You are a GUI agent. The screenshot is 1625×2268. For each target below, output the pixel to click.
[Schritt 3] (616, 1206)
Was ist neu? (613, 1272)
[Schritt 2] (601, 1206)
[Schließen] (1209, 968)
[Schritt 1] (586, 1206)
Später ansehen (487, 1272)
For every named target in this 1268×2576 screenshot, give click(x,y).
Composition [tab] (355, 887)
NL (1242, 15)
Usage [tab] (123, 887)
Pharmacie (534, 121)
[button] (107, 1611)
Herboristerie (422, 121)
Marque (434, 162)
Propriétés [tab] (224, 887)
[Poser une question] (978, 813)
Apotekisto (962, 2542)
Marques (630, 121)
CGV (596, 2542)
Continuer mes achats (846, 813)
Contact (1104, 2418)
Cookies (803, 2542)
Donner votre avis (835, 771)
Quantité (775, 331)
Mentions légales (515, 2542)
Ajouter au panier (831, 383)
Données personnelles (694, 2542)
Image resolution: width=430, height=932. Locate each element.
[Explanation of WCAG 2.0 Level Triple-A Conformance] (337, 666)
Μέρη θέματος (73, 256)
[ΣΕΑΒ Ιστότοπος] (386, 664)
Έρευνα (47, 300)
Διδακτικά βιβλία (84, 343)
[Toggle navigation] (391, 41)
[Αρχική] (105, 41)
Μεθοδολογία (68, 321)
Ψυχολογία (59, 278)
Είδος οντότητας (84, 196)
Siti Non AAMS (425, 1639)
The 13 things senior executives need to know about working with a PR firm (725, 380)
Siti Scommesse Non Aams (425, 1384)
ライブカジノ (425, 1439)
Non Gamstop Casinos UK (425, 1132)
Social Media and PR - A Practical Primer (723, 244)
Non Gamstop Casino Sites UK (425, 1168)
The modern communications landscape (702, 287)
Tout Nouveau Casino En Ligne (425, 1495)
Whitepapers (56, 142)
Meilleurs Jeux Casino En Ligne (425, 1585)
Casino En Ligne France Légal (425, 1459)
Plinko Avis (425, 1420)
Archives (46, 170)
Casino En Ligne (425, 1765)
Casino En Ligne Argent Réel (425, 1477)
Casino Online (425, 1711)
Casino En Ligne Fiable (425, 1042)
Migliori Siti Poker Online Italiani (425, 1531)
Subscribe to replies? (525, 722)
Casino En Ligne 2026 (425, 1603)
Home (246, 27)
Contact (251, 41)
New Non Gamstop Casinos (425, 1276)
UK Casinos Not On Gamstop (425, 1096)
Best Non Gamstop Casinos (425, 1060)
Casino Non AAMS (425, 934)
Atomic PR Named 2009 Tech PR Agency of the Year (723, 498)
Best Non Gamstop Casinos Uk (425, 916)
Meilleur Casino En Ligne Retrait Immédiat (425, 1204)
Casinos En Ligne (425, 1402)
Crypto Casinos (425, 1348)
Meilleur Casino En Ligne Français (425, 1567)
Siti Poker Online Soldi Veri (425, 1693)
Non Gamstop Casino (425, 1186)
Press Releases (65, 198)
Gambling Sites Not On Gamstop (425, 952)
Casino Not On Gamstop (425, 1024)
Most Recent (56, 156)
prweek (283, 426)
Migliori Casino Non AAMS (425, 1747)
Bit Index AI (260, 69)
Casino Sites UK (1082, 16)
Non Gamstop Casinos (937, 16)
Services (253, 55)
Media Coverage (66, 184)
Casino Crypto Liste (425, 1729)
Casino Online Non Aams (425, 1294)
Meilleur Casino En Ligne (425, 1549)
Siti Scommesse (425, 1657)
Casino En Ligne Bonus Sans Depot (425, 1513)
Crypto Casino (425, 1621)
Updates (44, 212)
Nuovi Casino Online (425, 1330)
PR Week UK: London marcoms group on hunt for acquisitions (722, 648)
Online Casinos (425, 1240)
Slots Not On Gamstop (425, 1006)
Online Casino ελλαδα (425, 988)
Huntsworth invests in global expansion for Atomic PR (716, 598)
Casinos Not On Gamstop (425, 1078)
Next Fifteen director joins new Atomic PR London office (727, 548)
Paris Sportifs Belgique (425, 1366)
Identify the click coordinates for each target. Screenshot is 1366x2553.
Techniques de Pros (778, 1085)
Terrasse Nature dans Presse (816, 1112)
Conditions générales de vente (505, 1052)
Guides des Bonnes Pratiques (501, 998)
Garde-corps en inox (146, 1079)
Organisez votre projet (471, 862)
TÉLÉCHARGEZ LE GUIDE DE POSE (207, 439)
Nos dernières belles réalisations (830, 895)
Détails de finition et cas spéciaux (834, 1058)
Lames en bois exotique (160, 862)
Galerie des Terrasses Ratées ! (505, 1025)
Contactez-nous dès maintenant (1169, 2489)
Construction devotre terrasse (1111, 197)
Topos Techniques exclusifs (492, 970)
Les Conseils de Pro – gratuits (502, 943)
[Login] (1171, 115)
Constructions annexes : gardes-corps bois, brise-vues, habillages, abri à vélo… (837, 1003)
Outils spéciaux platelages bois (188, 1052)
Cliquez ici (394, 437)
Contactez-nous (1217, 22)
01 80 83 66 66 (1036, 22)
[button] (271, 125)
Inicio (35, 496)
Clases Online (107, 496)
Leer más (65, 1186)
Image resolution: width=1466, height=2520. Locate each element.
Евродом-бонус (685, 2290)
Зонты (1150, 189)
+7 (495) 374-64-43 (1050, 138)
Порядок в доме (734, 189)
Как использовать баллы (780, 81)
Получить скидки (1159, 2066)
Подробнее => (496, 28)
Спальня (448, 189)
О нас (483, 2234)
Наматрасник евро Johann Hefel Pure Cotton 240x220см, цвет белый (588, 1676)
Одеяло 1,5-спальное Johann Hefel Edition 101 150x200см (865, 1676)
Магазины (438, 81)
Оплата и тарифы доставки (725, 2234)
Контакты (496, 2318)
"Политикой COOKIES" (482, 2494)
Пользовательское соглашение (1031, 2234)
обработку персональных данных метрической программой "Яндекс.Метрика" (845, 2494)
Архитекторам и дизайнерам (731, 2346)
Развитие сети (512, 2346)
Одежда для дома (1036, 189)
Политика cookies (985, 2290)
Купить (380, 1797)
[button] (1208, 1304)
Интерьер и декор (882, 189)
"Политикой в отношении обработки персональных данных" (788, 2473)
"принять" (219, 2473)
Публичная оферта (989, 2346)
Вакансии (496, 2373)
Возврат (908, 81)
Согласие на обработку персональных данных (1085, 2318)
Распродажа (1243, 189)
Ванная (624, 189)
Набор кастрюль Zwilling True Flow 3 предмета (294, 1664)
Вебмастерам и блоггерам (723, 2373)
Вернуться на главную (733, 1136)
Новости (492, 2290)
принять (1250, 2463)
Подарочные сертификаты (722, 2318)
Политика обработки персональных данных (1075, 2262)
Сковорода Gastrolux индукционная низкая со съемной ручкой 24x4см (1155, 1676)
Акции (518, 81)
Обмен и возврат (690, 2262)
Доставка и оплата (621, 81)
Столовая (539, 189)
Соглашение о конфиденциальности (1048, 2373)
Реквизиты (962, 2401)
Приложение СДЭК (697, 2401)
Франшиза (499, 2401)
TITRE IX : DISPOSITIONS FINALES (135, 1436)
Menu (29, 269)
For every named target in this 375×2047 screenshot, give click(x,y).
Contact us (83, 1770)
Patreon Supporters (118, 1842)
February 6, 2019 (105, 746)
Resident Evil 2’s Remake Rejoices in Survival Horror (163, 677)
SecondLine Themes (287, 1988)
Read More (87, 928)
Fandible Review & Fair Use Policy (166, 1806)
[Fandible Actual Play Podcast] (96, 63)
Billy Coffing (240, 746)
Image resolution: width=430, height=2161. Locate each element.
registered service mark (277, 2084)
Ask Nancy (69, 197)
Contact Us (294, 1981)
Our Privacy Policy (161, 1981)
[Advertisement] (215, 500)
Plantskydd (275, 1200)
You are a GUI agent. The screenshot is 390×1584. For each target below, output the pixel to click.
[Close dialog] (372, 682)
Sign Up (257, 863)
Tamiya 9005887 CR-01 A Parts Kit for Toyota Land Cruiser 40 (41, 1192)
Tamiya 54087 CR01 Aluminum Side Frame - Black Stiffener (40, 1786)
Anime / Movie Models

□ □ □ □ □ □ □

WHAT YOU SHOULD DO: Give the number of lines in the material above that have the word "Media" in them, and nothing more.

TASK ANSWER: 2